## [Directives]
- 1) In the text about upgrading an Amiga 1200, how much Fast RAM did the writer add in the 2000s?
- 2) Continue the account of upgrading the Amiga 1200 from its final sentence.

[START OF Source]

Since the 90s, a Blizzard 1230 has been working reliably and seemingly for eternity in my Amiga 1200. In the 2000s, I had given it 128 MB Fast RAM and an SD hard disk so that I could also "play around" with resource-hungry software such as the browser Netsurf (see the corresponding browser test). I never had any problems with the speed, since it is 30 years old hardware. But there was one thing I had always wished for, which was denied me in the desktop version of the 1200: a graphics card. For example, I ran the mail programme YAM under AGA for many, many years, but it was really no feast for the eyes.

When, relatively spontaneously and surprisingly, the PiStorm32-lite project was not only announced at the beginning of October last year, but also completed at the end of last year, and this made it possible to run my Workbench with graphics card resolution, my thoughts also became more concrete. Especially as it is obviously possible to deactivate the card and then run the old games via diskette. I am attached to my Blizzard, but it was decided: a PiStorm32-lite should be purchased.

[END OF Source]
[START OF Provided material]

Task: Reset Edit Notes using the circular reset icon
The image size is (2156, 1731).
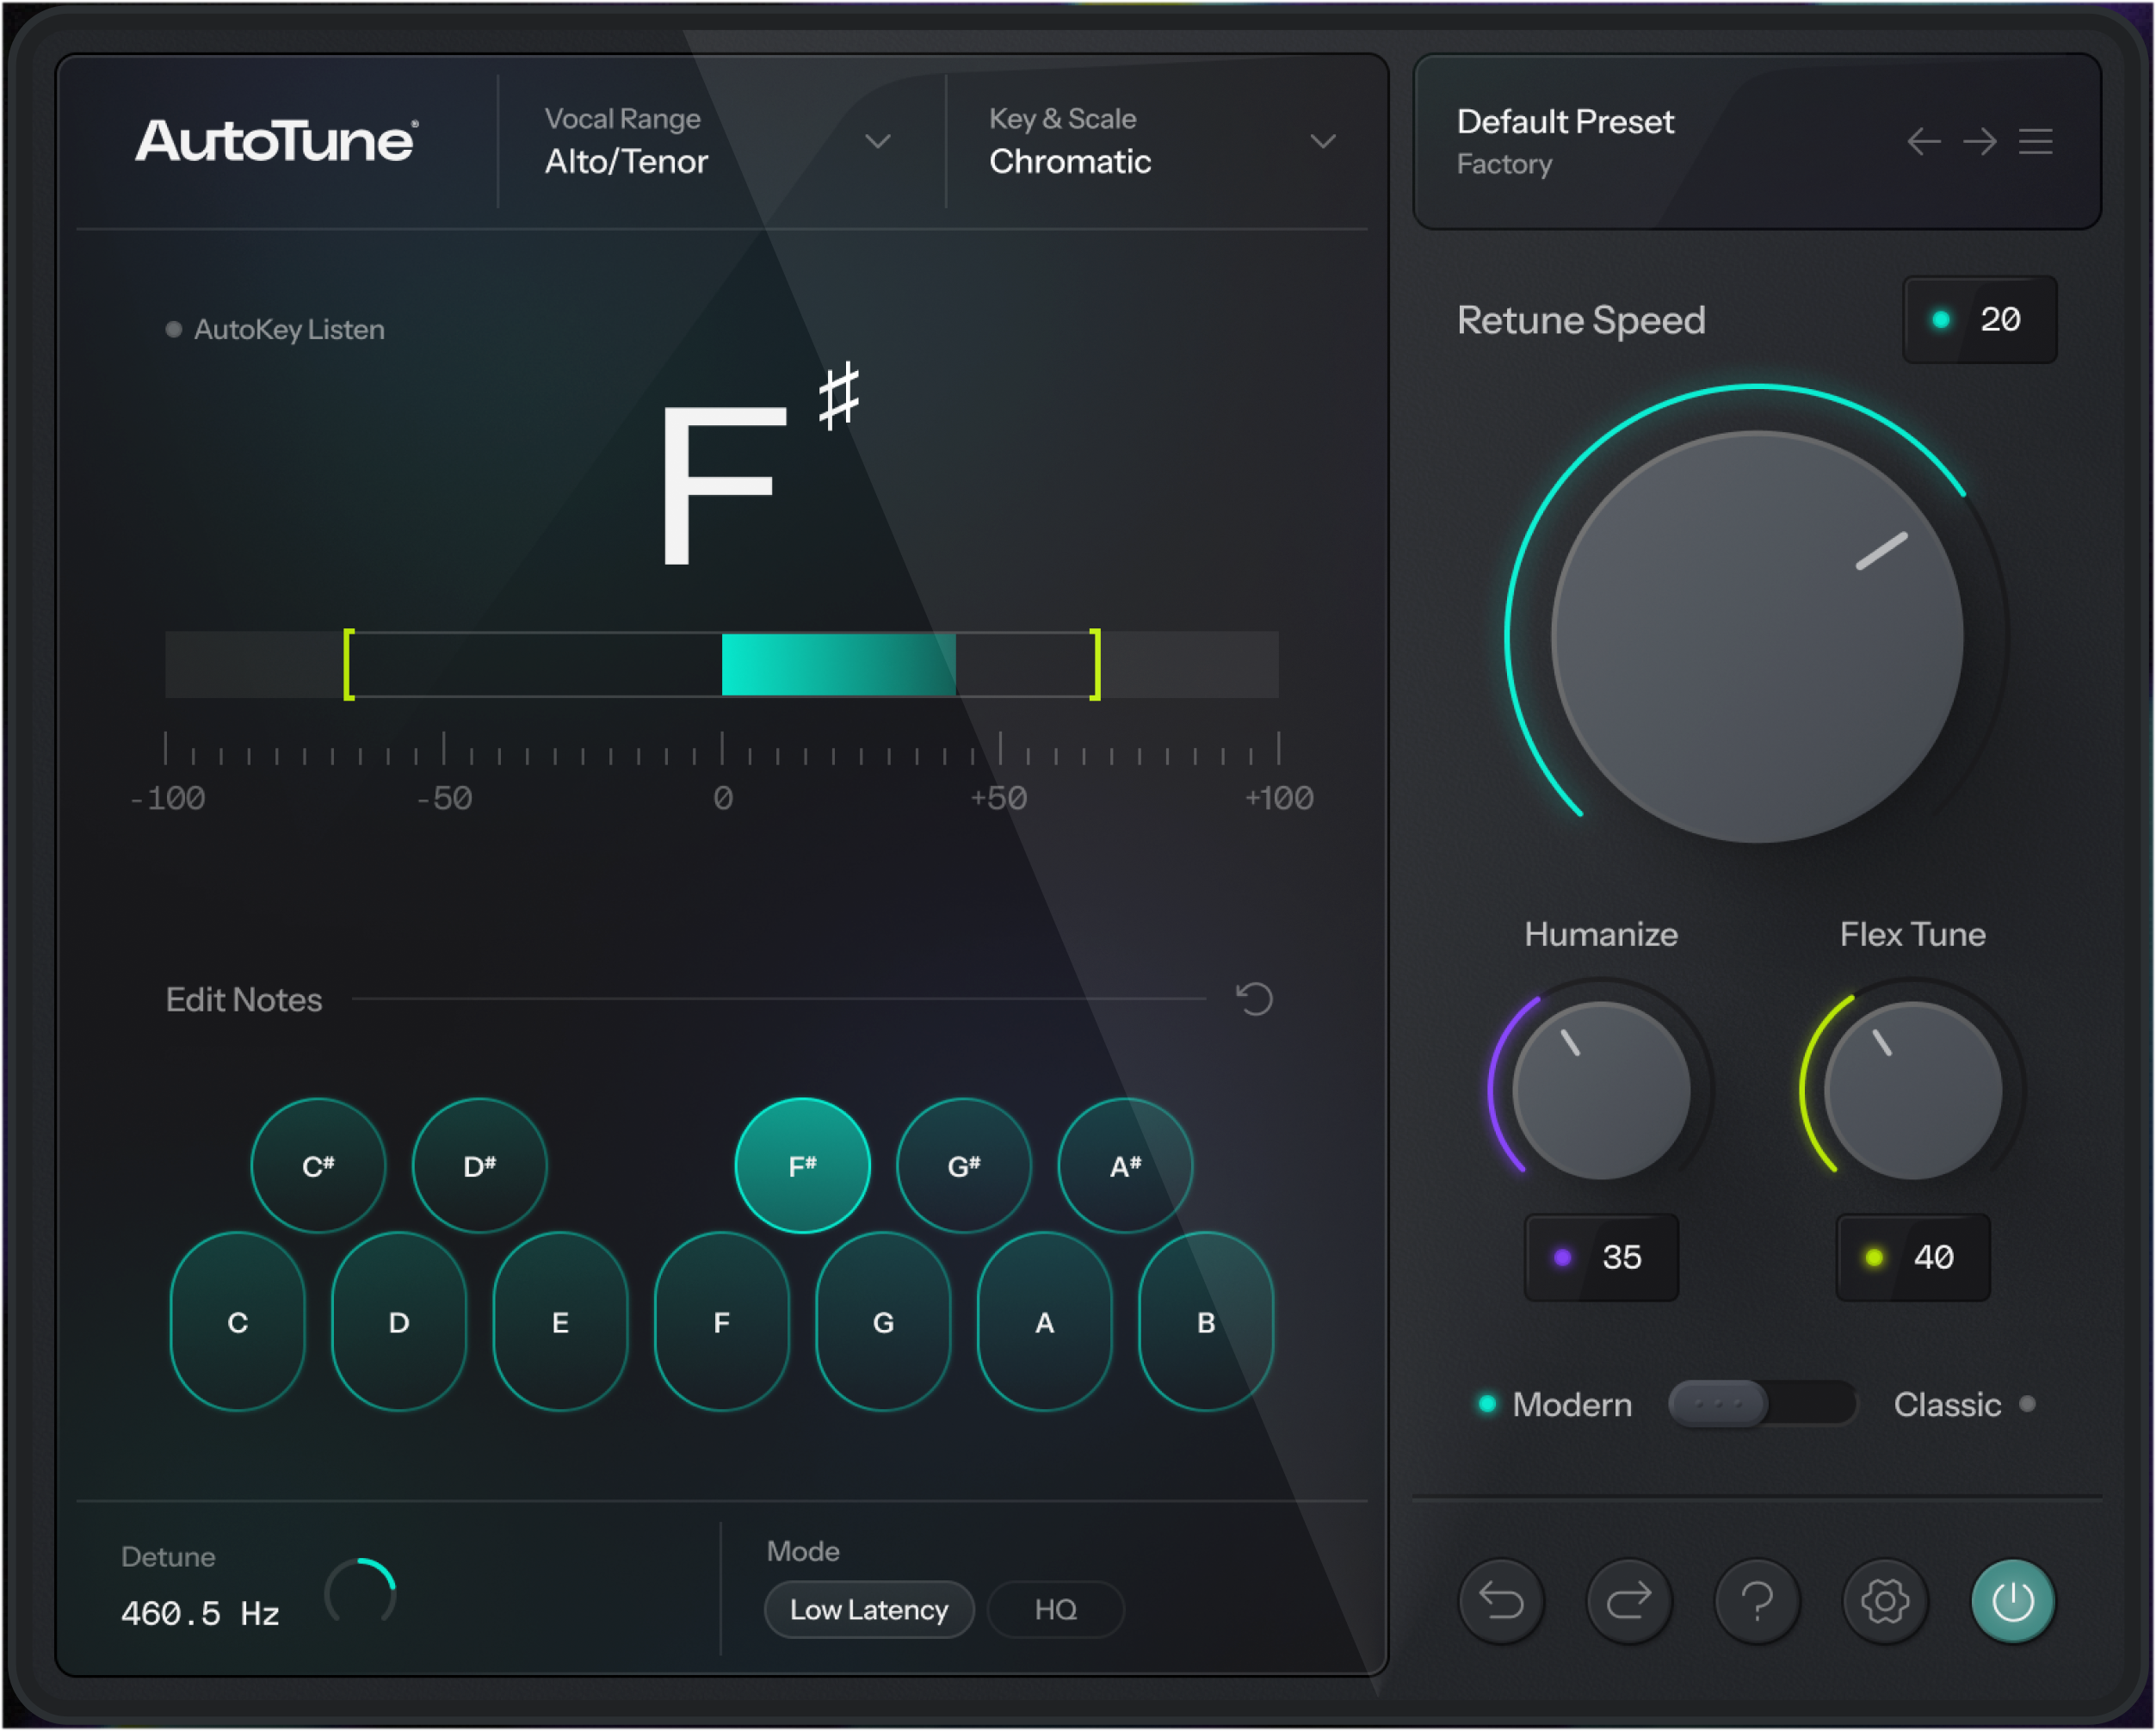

[END OF Provided material]

## [Exercise answers]
- 1) 128 MB

- 2)
We published a news item the other day about the current availability of the adapter (with and without the required Raspberry Pi), although Amiga Kit now also offers the PiStorm32-lite at a fair price. I ordered the adapter and the Raspberry Pi 3 Model A separately, which arrived as follows:

Having never held a Raspberry Pi in my hands before, I was amazed at how small this single-board computer is. Especially when you had just looked into the tower of the X5000 ;) I have to admit, I'm not a born hobbyist and haven't messed around with the 1200 for ages, but assembling the adapter with the Pi and then installing it in the 1200 is doable.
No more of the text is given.